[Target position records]
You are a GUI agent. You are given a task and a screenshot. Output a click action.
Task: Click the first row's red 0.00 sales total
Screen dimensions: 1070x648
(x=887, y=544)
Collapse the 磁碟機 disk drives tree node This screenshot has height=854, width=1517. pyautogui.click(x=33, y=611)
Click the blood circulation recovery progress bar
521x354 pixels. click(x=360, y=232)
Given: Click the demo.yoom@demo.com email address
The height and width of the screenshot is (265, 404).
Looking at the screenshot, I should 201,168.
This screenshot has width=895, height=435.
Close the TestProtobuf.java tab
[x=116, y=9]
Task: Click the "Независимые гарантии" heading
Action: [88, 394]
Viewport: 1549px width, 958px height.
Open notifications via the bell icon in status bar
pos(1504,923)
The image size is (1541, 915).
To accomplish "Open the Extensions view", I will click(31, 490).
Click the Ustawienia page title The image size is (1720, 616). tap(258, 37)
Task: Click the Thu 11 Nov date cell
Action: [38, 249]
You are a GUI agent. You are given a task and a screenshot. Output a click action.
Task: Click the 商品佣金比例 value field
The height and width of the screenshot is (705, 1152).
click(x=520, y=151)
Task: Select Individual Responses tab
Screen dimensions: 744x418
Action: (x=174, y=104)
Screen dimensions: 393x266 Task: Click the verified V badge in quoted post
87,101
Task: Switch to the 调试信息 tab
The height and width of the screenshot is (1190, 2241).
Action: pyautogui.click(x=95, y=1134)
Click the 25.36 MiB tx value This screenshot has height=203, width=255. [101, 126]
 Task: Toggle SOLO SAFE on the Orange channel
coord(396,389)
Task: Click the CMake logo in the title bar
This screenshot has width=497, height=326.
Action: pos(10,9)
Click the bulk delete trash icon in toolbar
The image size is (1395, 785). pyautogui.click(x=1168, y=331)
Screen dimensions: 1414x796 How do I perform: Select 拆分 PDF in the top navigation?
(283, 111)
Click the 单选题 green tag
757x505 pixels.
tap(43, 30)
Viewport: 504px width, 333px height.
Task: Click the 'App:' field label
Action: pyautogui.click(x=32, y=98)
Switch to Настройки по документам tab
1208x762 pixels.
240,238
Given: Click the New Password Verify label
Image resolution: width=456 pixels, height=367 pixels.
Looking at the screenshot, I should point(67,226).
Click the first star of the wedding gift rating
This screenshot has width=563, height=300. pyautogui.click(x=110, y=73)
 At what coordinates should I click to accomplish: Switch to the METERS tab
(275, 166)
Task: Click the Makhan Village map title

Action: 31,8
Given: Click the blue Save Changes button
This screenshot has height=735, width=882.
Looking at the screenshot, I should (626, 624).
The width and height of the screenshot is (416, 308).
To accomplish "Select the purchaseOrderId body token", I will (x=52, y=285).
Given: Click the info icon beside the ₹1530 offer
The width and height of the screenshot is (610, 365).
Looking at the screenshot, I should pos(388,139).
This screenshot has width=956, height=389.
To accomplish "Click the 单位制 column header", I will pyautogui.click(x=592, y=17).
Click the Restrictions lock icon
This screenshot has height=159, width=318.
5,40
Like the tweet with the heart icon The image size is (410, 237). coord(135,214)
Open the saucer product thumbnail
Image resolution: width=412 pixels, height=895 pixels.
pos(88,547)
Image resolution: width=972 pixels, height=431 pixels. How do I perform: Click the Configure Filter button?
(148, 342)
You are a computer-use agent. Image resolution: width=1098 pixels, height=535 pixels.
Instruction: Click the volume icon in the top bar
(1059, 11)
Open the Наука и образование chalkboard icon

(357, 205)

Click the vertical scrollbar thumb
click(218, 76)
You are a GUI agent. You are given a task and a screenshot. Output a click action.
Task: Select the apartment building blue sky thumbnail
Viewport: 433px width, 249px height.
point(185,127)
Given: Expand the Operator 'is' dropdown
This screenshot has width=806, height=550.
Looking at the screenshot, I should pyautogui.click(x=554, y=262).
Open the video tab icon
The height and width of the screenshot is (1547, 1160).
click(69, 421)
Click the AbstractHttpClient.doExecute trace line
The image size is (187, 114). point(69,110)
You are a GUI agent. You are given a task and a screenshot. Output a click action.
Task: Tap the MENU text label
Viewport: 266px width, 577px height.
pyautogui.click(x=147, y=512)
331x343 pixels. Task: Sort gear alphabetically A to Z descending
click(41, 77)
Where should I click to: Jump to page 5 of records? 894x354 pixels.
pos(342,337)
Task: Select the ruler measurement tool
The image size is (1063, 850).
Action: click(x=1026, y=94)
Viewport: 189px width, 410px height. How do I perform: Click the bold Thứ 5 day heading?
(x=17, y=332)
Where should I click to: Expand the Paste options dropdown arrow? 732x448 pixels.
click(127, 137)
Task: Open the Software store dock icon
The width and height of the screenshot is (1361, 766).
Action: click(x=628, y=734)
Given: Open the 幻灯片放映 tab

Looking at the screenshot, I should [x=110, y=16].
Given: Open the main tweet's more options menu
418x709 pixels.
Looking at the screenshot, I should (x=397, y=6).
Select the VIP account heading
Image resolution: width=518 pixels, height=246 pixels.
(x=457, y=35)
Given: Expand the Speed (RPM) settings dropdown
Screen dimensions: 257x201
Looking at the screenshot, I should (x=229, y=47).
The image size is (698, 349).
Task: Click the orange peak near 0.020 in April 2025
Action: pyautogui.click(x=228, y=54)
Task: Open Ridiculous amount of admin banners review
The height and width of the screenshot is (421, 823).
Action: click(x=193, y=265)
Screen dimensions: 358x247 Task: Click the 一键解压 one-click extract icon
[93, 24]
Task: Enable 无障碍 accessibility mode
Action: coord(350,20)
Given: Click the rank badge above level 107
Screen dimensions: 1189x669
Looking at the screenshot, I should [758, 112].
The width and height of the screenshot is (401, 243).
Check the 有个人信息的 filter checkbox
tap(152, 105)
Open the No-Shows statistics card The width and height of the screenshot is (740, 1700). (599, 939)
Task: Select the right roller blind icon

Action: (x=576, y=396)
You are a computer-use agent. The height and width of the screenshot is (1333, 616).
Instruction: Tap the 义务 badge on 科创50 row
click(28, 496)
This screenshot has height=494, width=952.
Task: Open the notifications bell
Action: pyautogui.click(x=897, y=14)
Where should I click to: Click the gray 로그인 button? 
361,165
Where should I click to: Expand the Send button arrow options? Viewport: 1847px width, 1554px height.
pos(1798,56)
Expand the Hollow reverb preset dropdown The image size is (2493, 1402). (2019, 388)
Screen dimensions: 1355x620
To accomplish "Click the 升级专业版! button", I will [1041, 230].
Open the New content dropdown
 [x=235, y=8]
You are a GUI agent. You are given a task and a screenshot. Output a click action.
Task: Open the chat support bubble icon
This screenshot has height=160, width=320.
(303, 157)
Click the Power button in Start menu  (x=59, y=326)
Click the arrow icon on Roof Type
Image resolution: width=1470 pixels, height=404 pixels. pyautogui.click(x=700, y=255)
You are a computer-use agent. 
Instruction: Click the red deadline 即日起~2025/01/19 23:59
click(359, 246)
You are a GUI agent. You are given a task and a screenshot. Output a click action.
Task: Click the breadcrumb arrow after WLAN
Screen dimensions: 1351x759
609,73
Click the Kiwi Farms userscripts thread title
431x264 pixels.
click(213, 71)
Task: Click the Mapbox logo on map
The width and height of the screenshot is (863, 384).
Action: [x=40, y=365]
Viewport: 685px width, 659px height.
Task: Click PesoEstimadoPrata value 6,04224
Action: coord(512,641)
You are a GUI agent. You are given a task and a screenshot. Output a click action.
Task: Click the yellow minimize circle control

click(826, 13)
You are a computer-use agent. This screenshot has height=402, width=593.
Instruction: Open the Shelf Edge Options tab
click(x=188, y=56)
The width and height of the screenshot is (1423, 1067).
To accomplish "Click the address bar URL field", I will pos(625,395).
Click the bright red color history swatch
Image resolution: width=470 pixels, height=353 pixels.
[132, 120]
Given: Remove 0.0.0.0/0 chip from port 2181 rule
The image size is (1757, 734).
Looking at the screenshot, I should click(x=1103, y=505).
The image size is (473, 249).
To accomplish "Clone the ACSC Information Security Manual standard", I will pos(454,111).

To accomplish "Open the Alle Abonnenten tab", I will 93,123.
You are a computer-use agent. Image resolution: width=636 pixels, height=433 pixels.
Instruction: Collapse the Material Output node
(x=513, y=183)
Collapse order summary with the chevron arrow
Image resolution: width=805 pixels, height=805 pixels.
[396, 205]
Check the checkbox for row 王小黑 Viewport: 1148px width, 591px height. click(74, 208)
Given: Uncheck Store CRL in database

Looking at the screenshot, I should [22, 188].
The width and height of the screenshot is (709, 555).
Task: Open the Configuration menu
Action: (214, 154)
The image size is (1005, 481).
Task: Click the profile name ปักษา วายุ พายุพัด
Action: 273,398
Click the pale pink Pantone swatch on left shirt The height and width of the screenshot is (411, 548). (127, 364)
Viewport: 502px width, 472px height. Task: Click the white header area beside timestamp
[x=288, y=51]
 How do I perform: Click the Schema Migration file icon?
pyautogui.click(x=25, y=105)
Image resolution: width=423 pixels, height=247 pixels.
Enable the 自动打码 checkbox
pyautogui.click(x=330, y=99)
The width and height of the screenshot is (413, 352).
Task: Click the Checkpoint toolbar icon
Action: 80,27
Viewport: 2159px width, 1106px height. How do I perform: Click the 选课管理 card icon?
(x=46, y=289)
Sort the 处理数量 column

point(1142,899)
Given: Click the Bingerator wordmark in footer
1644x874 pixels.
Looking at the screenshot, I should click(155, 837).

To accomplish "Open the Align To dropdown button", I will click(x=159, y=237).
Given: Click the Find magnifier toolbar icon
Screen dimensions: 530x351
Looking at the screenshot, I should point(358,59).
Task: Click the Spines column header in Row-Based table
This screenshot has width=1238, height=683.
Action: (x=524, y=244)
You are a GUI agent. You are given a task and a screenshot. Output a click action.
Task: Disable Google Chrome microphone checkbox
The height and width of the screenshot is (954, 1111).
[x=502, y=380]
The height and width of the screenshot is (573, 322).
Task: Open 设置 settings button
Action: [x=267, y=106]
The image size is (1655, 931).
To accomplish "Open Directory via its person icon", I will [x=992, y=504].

§ **Request**
How many lines of the records above contain the word "bell", with case counting? Reply with the number alone.

§ **Reply to the task**
2